───── INFORMATION PROVIDED

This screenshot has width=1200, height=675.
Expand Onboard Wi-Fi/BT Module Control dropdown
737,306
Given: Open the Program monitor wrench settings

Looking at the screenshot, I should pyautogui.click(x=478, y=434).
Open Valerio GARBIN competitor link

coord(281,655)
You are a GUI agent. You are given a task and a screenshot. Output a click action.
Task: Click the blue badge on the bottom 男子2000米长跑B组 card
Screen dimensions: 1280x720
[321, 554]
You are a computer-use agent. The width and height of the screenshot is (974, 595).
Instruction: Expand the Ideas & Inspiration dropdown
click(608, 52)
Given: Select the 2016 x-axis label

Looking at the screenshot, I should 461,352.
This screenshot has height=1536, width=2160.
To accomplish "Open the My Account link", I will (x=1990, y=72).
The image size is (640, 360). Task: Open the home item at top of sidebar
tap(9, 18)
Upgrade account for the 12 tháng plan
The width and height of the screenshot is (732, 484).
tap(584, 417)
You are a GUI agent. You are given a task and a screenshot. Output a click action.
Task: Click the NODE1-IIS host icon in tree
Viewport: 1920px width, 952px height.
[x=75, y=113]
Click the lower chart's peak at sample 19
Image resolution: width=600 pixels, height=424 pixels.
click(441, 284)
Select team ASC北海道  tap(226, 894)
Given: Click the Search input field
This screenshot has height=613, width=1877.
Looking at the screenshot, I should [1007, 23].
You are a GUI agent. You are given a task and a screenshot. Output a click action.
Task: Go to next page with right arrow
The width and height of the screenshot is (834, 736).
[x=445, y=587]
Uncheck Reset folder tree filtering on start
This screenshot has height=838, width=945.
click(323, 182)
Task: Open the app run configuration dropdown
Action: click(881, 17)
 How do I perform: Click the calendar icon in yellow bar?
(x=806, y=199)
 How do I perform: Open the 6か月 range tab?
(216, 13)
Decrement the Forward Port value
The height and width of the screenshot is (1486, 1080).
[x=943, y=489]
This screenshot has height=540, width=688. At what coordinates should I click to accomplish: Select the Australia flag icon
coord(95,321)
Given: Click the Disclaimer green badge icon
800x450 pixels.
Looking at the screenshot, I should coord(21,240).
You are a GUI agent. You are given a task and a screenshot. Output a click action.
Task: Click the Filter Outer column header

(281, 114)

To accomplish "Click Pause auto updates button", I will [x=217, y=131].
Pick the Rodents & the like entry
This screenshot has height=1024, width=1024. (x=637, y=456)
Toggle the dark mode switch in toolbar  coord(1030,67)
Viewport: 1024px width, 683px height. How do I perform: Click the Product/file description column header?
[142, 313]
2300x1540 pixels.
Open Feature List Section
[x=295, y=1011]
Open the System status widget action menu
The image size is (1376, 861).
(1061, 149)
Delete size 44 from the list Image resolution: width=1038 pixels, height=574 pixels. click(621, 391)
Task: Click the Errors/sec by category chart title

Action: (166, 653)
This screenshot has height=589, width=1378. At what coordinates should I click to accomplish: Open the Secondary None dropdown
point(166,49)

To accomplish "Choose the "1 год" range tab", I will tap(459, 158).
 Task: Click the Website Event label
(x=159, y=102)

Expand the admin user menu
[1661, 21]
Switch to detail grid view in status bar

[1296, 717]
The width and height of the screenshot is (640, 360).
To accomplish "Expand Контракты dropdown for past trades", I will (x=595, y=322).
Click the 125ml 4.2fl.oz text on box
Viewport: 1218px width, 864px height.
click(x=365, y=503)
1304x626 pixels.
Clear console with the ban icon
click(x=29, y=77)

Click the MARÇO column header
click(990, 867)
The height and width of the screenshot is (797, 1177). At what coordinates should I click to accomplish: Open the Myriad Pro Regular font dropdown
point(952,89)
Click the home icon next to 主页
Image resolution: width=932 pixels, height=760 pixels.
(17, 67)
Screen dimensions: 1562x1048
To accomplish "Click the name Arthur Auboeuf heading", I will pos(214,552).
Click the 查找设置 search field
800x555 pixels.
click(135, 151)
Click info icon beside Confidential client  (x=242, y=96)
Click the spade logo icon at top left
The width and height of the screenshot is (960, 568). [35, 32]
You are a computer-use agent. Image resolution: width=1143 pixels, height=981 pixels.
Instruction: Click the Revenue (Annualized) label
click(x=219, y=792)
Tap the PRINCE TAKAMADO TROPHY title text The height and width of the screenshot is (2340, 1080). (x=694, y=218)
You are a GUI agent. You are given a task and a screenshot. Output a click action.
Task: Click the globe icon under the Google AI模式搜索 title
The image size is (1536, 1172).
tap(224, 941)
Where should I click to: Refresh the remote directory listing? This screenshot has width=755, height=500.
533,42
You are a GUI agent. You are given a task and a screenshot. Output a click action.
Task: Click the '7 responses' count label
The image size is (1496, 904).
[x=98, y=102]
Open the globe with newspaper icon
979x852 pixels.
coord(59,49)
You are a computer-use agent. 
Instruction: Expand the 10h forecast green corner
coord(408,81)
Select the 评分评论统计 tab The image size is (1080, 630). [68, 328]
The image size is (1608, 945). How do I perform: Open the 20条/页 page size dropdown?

──────────

## PROBLEM REQUIREMENTS
Give back every entry above, complete and exact.

## SOLUTION
This screenshot has width=1200, height=675.
Expand Onboard Wi-Fi/BT Module Control dropdown
737,306
Given: Open the Program monitor wrench settings

Looking at the screenshot, I should pyautogui.click(x=478, y=434).
Open Valerio GARBIN competitor link

coord(281,655)
You are a GUI agent. You are given a task and a screenshot. Output a click action.
Task: Click the blue badge on the bottom 男子2000米长跑B组 card
Screen dimensions: 1280x720
[321, 554]
You are a computer-use agent. The width and height of the screenshot is (974, 595).
Instruction: Expand the Ideas & Inspiration dropdown
click(608, 52)
Given: Select the 2016 x-axis label

Looking at the screenshot, I should 461,352.
This screenshot has height=1536, width=2160.
To accomplish "Open the My Account link", I will (x=1990, y=72).
The image size is (640, 360). Task: Open the home item at top of sidebar
tap(9, 18)
Upgrade account for the 12 tháng plan
The width and height of the screenshot is (732, 484).
tap(584, 417)
You are a GUI agent. You are given a task and a screenshot. Output a click action.
Task: Click the NODE1-IIS host icon in tree
Viewport: 1920px width, 952px height.
[x=75, y=113]
Click the lower chart's peak at sample 19
Image resolution: width=600 pixels, height=424 pixels.
click(441, 284)
Select team ASC北海道  tap(226, 894)
Given: Click the Search input field
This screenshot has height=613, width=1877.
Looking at the screenshot, I should [1007, 23].
You are a GUI agent. You are given a task and a screenshot. Output a click action.
Task: Go to next page with right arrow
The width and height of the screenshot is (834, 736).
[x=445, y=587]
Uncheck Reset folder tree filtering on start
This screenshot has height=838, width=945.
click(323, 182)
Task: Open the app run configuration dropdown
Action: click(881, 17)
 How do I perform: Click the calendar icon in yellow bar?
(x=806, y=199)
 How do I perform: Open the 6か月 range tab?
(216, 13)
Decrement the Forward Port value
The height and width of the screenshot is (1486, 1080).
[x=943, y=489]
This screenshot has height=540, width=688. At what coordinates should I click to accomplish: Select the Australia flag icon
coord(95,321)
Given: Click the Disclaimer green badge icon
800x450 pixels.
Looking at the screenshot, I should coord(21,240).
You are a GUI agent. You are given a task and a screenshot. Output a click action.
Task: Click the Filter Outer column header

(281, 114)

To accomplish "Click Pause auto updates button", I will [x=217, y=131].
Pick the Rodents & the like entry
This screenshot has height=1024, width=1024. (x=637, y=456)
Toggle the dark mode switch in toolbar  coord(1030,67)
Viewport: 1024px width, 683px height. How do I perform: Click the Product/file description column header?
[142, 313]
2300x1540 pixels.
Open Feature List Section
[x=295, y=1011]
Open the System status widget action menu
The image size is (1376, 861).
(1061, 149)
Delete size 44 from the list Image resolution: width=1038 pixels, height=574 pixels. click(621, 391)
Task: Click the Errors/sec by category chart title

Action: (166, 653)
This screenshot has height=589, width=1378. At what coordinates should I click to accomplish: Open the Secondary None dropdown
point(166,49)

To accomplish "Choose the "1 год" range tab", I will tap(459, 158).
 Task: Click the Website Event label
(x=159, y=102)

Expand the admin user menu
[1661, 21]
Switch to detail grid view in status bar

[1296, 717]
The width and height of the screenshot is (640, 360).
To accomplish "Expand Контракты dropdown for past trades", I will (x=595, y=322).
Click the 125ml 4.2fl.oz text on box
Viewport: 1218px width, 864px height.
click(x=365, y=503)
1304x626 pixels.
Clear console with the ban icon
click(x=29, y=77)

Click the MARÇO column header
click(990, 867)
The height and width of the screenshot is (797, 1177). At what coordinates should I click to accomplish: Open the Myriad Pro Regular font dropdown
point(952,89)
Click the home icon next to 主页
Image resolution: width=932 pixels, height=760 pixels.
(17, 67)
Screen dimensions: 1562x1048
To accomplish "Click the name Arthur Auboeuf heading", I will pos(214,552).
Click the 查找设置 search field
800x555 pixels.
click(135, 151)
Click info icon beside Confidential client  (x=242, y=96)
Click the spade logo icon at top left
The width and height of the screenshot is (960, 568). [35, 32]
You are a computer-use agent. Image resolution: width=1143 pixels, height=981 pixels.
Instruction: Click the Revenue (Annualized) label
click(x=219, y=792)
Tap the PRINCE TAKAMADO TROPHY title text The height and width of the screenshot is (2340, 1080). (x=694, y=218)
You are a GUI agent. You are given a task and a screenshot. Output a click action.
Task: Click the globe icon under the Google AI模式搜索 title
The image size is (1536, 1172).
tap(224, 941)
Where should I click to: Refresh the remote directory listing? This screenshot has width=755, height=500.
533,42
You are a GUI agent. You are given a task and a screenshot. Output a click action.
Task: Click the '7 responses' count label
The image size is (1496, 904).
[x=98, y=102]
Open the globe with newspaper icon
979x852 pixels.
coord(59,49)
You are a computer-use agent. 
Instruction: Expand the 10h forecast green corner
coord(408,81)
Select the 评分评论统计 tab The image size is (1080, 630). [68, 328]
The image size is (1608, 945). How do I perform: Open the 20条/页 page size dropdown?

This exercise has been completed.